Over the last couple of weeks, I’ve transitioned my blog away from using Squarespace in favor of Gatsby. Gatsby is an open-source static site generator I’ve set up using a combination of GitHub and Amazon’s Amplify web service. There’s nothing wrong with Squarespace, and I still think it’s a great CMS platform. I made the switch primarily in the interest of long-term cost savings. I also enjoy tinkering with the underlying technologies Gatsby uses (e.g., Reactjs, Graphql, JavaScript, Markdown). One immediate benefit I’ve noticed from the switch is speed. My site not only feels snappier, but it’s scoring much higher with benchmark tools like Google’s PageSpeed Insights and GTmetrix.

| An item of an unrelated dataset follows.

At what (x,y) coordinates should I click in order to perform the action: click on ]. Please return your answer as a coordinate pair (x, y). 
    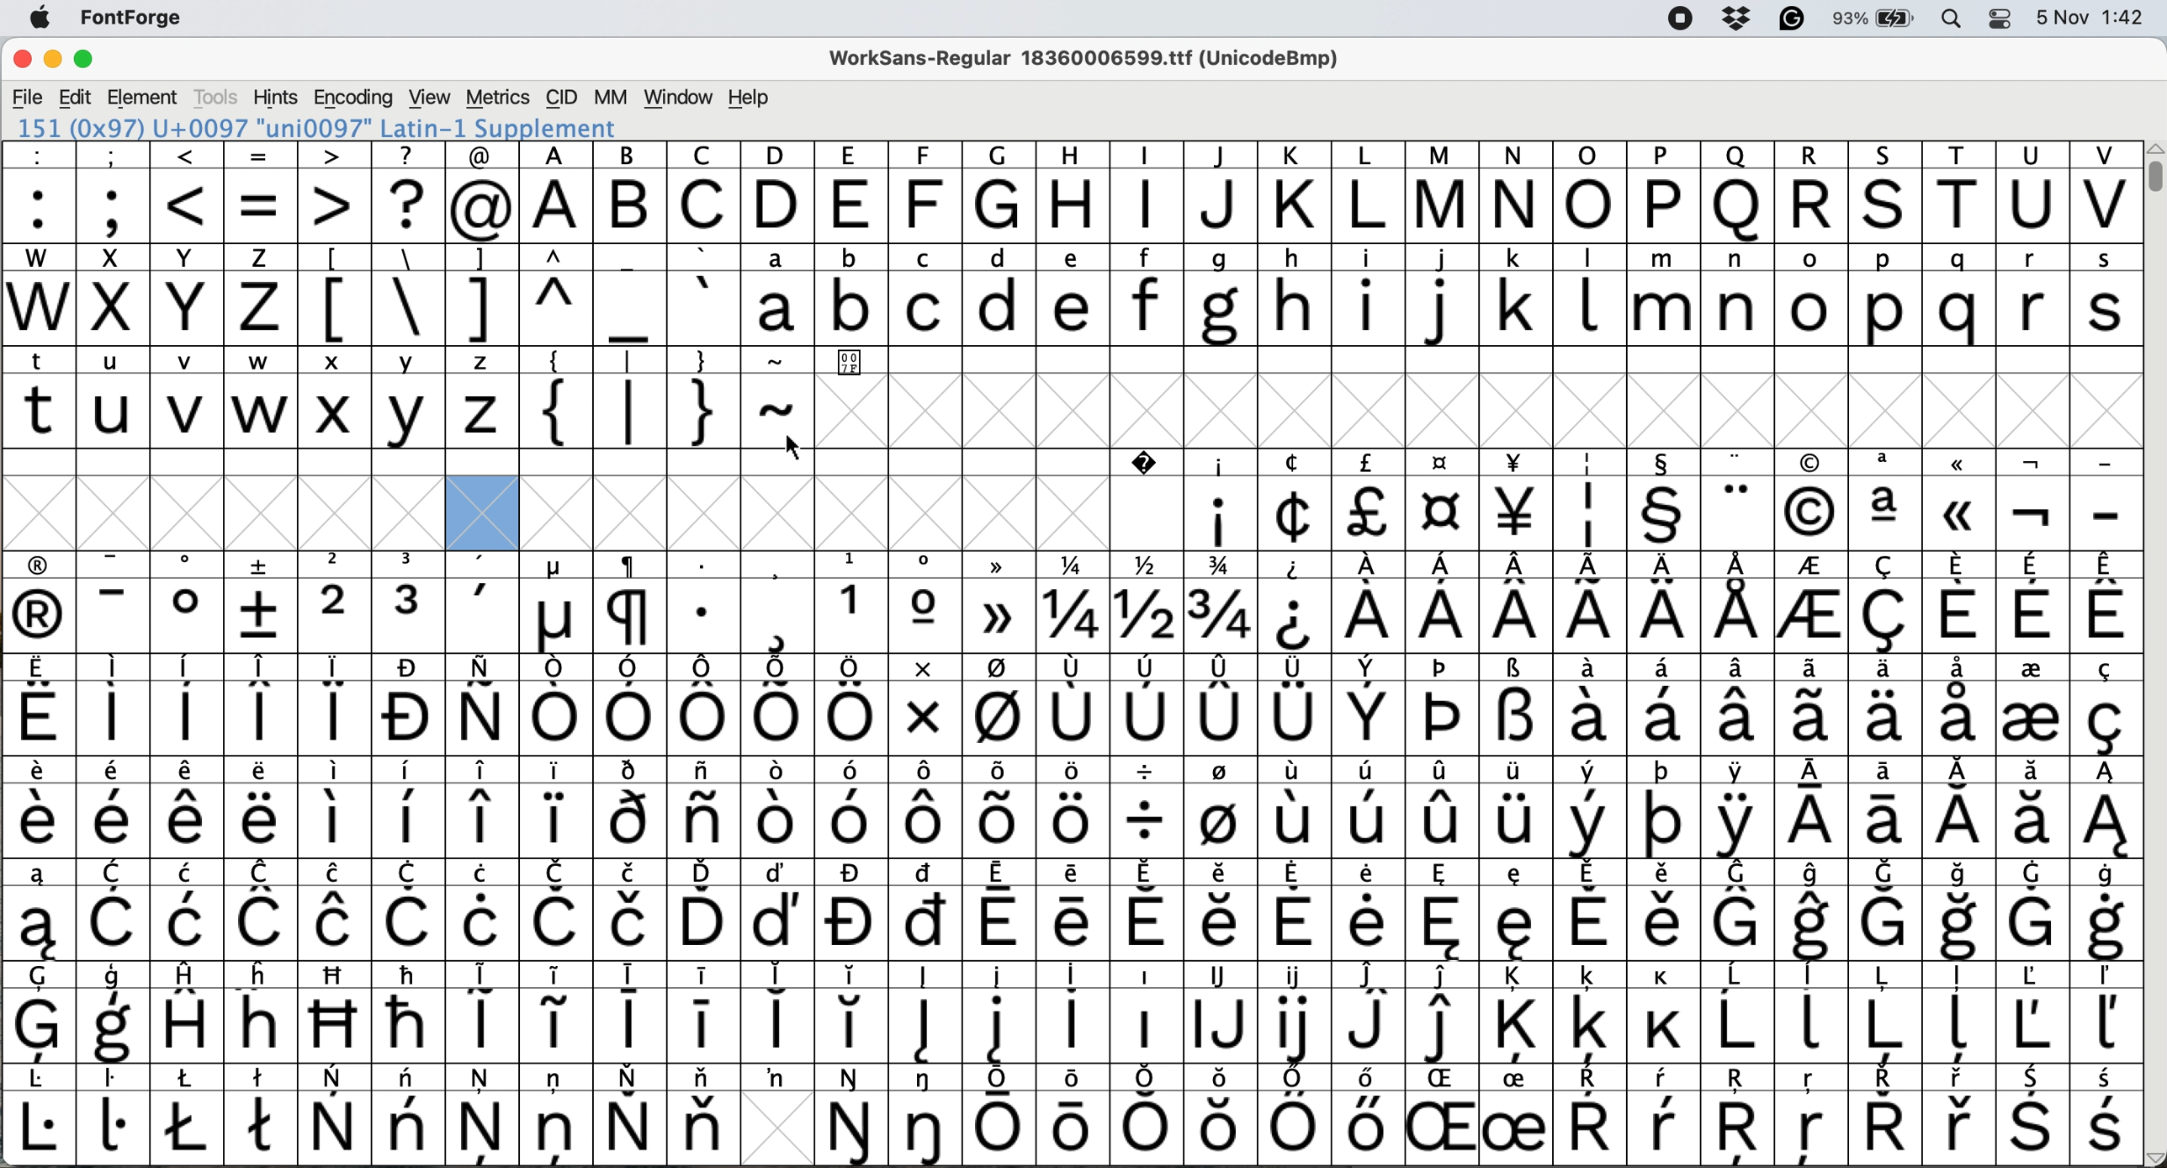
    Looking at the image, I should click on (480, 292).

One of my favorite features of this new blogging platform is the ability to create blog posts solely in Markdown. I’ve used a few blog platforms/services over the last decade or so, including Microsoft’s discontinued Windows Live Spaces, Wordpress, and Google’s Blogspot (a.k.a. Blogger). If you’ve ever tried to move all your content from one platform to another, then you’re familiar with some of the challenges (e.g., proprietary data, incompatible features). Markdown solves for many of those frustrations by rendering simple text files as HTML, PDF, and other commonly-used formats. In a subsequent post, I’ll describe some of the desktop/mobile apps I use to create, validate, and export Markdown files.

I’ve already put this to use by extracting all the entries from my old “Beazst Board” gamer blog (circa 2009-2010) from the XML file they were hiding in. If you use the search bar for my site and look for blog posts with the word “Beazst” in them, you’ll see them. By the way, “Beazst” is just something I made up since the usual spelling of that character/account name was often taken. “Beazst” is not intended as a reference to Christian eschatology; if anything the choice of name was inspired by an X-Men character. In addition to those old blog posts, I quit Facebook at the beginning of 2019 (it’s been great!). Before I deleted my account, I exported all of my content from that service using their archive format. I’m planning to (selectively) replicate some of my most meaningful “blog posts” from Facebook here, using Markdown. =)

This post touches on a more significant theme when we think about the way technology has permeated society. Preservation is a real challenge, especially when you have digital content that outlives the technologies (e.g., operating systems, applications) needed to view it. Just as ancient books must by physically preserved to retain their content long-term, we should give some thought to digital preservation if we want our text, images, audio, video and other content to last.

I’d recommend thinking about (selectively) preserving your digital content. How will you share your digital content with others in a way that’s accessible a decade (or more) from now?